- _What the exercise asks_
Below are some records; output all of them exactly as they read.
** Records to use follows **
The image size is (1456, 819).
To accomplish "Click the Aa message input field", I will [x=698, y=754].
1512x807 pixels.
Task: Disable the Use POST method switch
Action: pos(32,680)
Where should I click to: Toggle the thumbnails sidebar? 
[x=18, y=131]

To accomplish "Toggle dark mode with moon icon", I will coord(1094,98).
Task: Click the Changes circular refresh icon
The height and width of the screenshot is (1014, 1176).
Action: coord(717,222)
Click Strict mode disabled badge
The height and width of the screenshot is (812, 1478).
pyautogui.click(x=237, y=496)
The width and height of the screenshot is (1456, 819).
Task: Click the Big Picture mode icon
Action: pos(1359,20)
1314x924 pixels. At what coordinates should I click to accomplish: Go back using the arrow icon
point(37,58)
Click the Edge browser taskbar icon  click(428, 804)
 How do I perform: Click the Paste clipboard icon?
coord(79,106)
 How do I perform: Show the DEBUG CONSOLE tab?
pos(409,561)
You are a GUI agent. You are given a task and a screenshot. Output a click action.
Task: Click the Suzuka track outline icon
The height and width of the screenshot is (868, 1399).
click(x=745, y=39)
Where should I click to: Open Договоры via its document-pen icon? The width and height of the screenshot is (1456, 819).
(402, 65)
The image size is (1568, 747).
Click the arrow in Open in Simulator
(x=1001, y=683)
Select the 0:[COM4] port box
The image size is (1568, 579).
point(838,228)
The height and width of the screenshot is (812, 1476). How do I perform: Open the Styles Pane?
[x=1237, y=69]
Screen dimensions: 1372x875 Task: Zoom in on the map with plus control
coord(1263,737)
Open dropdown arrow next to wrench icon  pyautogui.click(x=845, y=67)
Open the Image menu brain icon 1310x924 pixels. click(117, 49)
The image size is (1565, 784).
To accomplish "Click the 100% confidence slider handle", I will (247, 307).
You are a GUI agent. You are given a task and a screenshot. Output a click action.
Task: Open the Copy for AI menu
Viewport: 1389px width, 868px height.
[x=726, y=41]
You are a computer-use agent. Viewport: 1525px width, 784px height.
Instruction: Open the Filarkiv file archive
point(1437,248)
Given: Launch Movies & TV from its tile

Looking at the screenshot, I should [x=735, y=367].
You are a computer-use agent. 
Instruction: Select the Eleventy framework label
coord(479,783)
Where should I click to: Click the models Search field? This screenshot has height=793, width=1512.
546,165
** End of Records to use **
- _Task result_
The image size is (1456, 819).
To accomplish "Click the Aa message input field", I will [x=698, y=754].
1512x807 pixels.
Task: Disable the Use POST method switch
Action: pos(32,680)
Where should I click to: Toggle the thumbnails sidebar? 
[x=18, y=131]

To accomplish "Toggle dark mode with moon icon", I will coord(1094,98).
Task: Click the Changes circular refresh icon
The height and width of the screenshot is (1014, 1176).
Action: coord(717,222)
Click Strict mode disabled badge
The height and width of the screenshot is (812, 1478).
pyautogui.click(x=237, y=496)
The width and height of the screenshot is (1456, 819).
Task: Click the Big Picture mode icon
Action: pos(1359,20)
1314x924 pixels. At what coordinates should I click to accomplish: Go back using the arrow icon
point(37,58)
Click the Edge browser taskbar icon  click(428, 804)
 How do I perform: Click the Paste clipboard icon?
coord(79,106)
 How do I perform: Show the DEBUG CONSOLE tab?
pos(409,561)
You are a GUI agent. You are given a task and a screenshot. Output a click action.
Task: Click the Suzuka track outline icon
The height and width of the screenshot is (868, 1399).
click(x=745, y=39)
Where should I click to: Open Договоры via its document-pen icon? The width and height of the screenshot is (1456, 819).
(402, 65)
The image size is (1568, 747).
Click the arrow in Open in Simulator
(x=1001, y=683)
Select the 0:[COM4] port box
The image size is (1568, 579).
point(838,228)
The height and width of the screenshot is (812, 1476). How do I perform: Open the Styles Pane?
[x=1237, y=69]
Screen dimensions: 1372x875 Task: Zoom in on the map with plus control
coord(1263,737)
Open dropdown arrow next to wrench icon  pyautogui.click(x=845, y=67)
Open the Image menu brain icon 1310x924 pixels. click(117, 49)
The image size is (1565, 784).
To accomplish "Click the 100% confidence slider handle", I will (247, 307).
You are a GUI agent. You are given a task and a screenshot. Output a click action.
Task: Open the Copy for AI menu
Viewport: 1389px width, 868px height.
[x=726, y=41]
You are a computer-use agent. Viewport: 1525px width, 784px height.
Instruction: Open the Filarkiv file archive
point(1437,248)
Given: Launch Movies & TV from its tile

Looking at the screenshot, I should [x=735, y=367].
You are a computer-use agent. 
Instruction: Select the Eleventy framework label
coord(479,783)
Where should I click to: Click the models Search field? This screenshot has height=793, width=1512.
546,165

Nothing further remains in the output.